BRIEF:
Reproduce word for word the part of the Egyptian-themed activities text that begins at "I included other" and stops after "the maze board.".

SELECTED EXTRACT:
---
I included other items so that there was variability for ages and activities needed to achieve goals. There were Egyptian "medallions" in bird shape on card stock to practice cutting and tying; coloring sheets that could be used with pyramid crayons; and a pyramid that required cutting, folding and taping to construct. 
We had a game at the office that requires you to move a marker through a maze using a magnet underneath the maze board.

Some of the items that I included didn't work out as well. I made my own cryptogram about King Tut on a website, but failed to notice that there weren't many letters that repeated, so it was very laborious for the kids. I had pages on complete and incomplete Pascal's Triangles (I enjoy dorky math type things) for kids to do simple addition and color in the even and odd numbers with different colors (try it, it makes a pattern!). However, even the older kids I worked with struggled mightily with the simple addition concepts and did not know odds/evens, so this did not go anywhere. The complex folding and taping required for the pyramid construction was also pretty hard for most. However, judging by what I read on other blogs and the IEPs I saw from other districts, I think that my kids on caseload (who were being mainstreamed) were generally lower functioning than  others getting OT, so these items may work for you with your kids in a graded manner.
---
DATASET SECTION:

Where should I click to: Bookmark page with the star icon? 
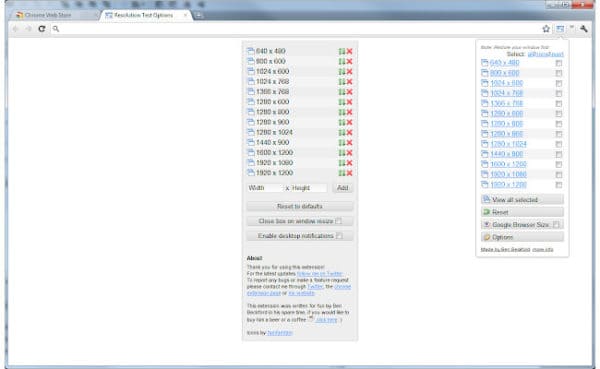[x=546, y=29]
---
EXERCISE RESULT:
I included other items so that there was variability for ages and activities needed to achieve goals. There were Egyptian "medallions" in bird shape on card stock to practice cutting and tying; coloring sheets that could be used with pyramid crayons; and a pyramid that required cutting, folding and taping to construct. 
We had a game at the office that requires you to move a marker through a maze using a magnet underneath the maze board.